GIVEN EXERCISE:
Please copy out the opinion column on the Tee-Hit-Ton Indians v. United States decision word for word, in full.

Law | Opinion

Steven Newcomb: Supreme Court decision influenced by religion






Earl Warren, former Chief Justice of the U.S. Supreme Court. Photo from Skepticism

Steven Newcomb of the Indigenous Law Institute discusses how religion influenced the U.S. Supreme Court decision in Tee-Hit-Ton-Indians v. US:
In this column I want to address the fact that 2015 marks the 60th year since the U.S. Supreme Court handed down its decision in Tee-Hit-Ton Indians v. United States under the leadership of Chief Justice Earl Warren. The Supreme Court handed down its majority decision in that case, in support of the U.S. government’s main argument that the Tee-Hit-Ton Band of Tlingit Indians did not deserve monetary compensation for timber taken from lands in their traditional territory (part of which Congress had declared to be the Tongass National Forest). The reason? According to the U.S. government’s argument, it was because “the Christian nations of Europe” had “discovered” and thereby supposedly become “the sovereign” over “the lands of heathens and infidels.” To set the context, let’s look at some historical background.

RECORDED DATA:

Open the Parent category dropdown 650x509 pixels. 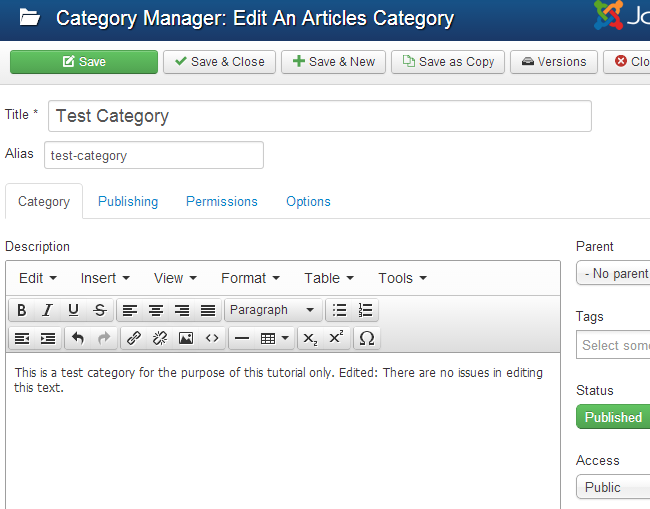click(614, 273)
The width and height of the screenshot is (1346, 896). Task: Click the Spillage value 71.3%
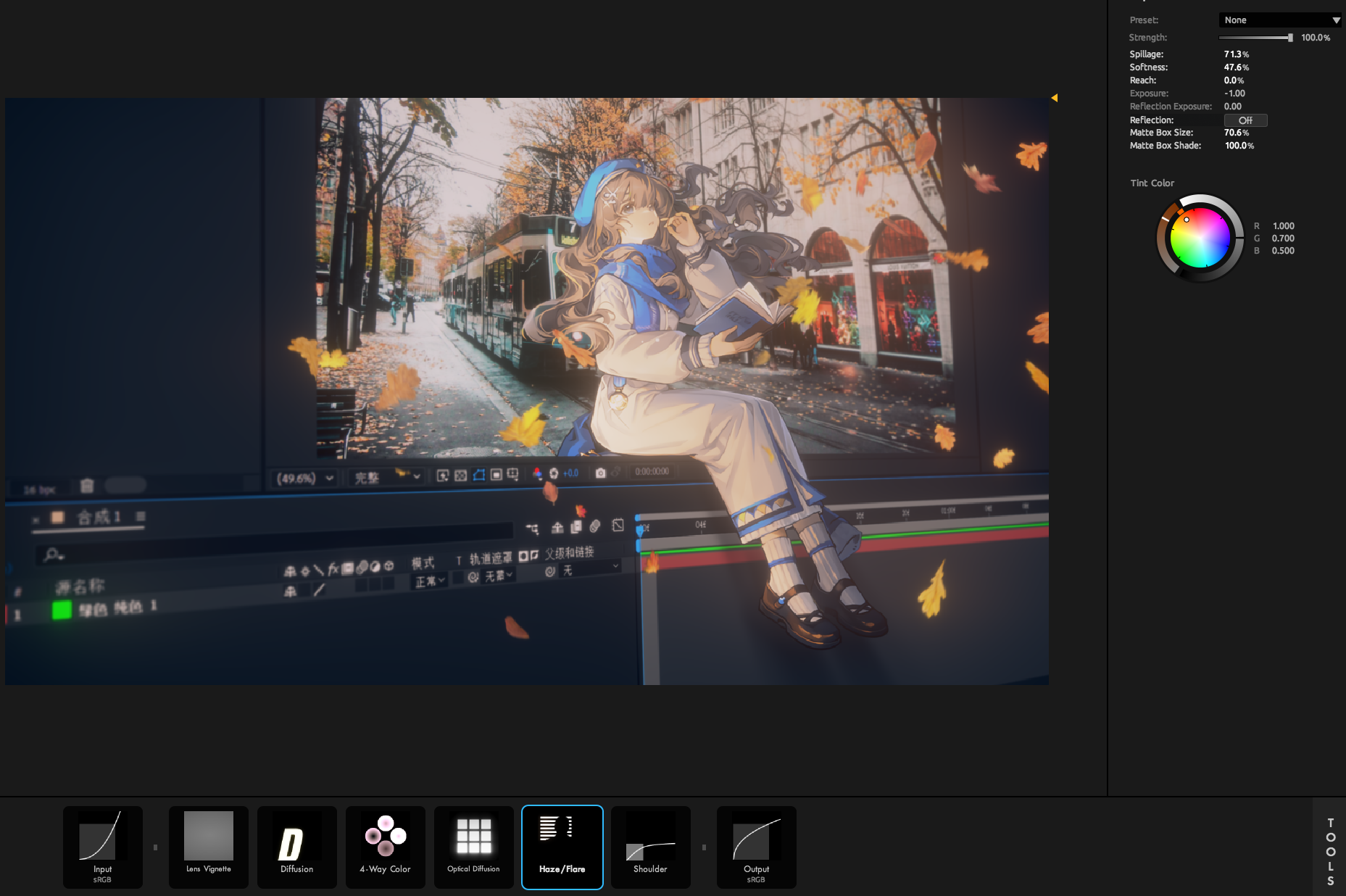coord(1237,54)
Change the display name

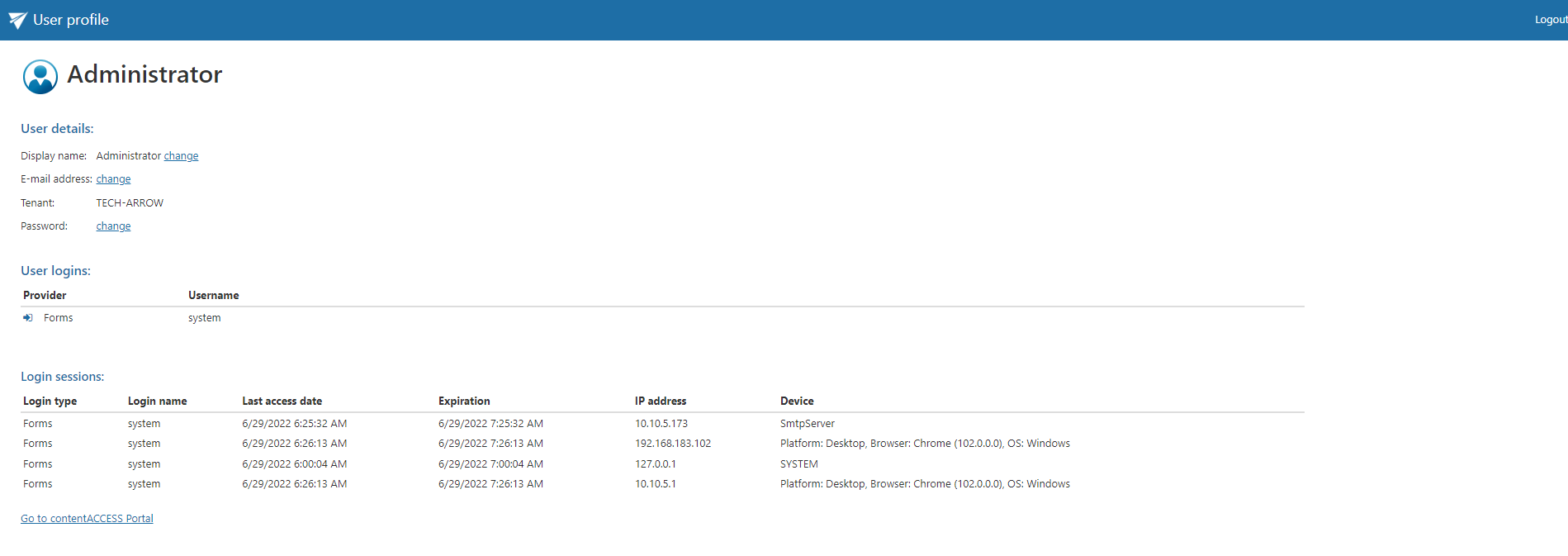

EXERCISE RESULT:
Law | Opinion

Steven Newcomb: Supreme Court decision influenced by religion






Earl Warren, former Chief Justice of the U.S. Supreme Court. Photo from Skepticism

Steven Newcomb of the Indigenous Law Institute discusses how religion influenced the U.S. Supreme Court decision in Tee-Hit-Ton-Indians v. US:
In this column I want to address the fact that 2015 marks the 60th year since the U.S. Supreme Court handed down its decision in Tee-Hit-Ton Indians v. United States under the leadership of Chief Justice Earl Warren. The Supreme Court handed down its majority decision in that case, in support of the U.S. government’s main argument that the Tee-Hit-Ton Band of Tlingit Indians did not deserve monetary compensation for timber taken from lands in their traditional territory (part of which Congress had declared to be the Tongass National Forest). The reason? According to the U.S. government’s argument, it was because “the Christian nations of Europe” had “discovered” and thereby supposedly become “the sovereign” over “the lands of heathens and infidels.” To set the context, let’s look at some historical background.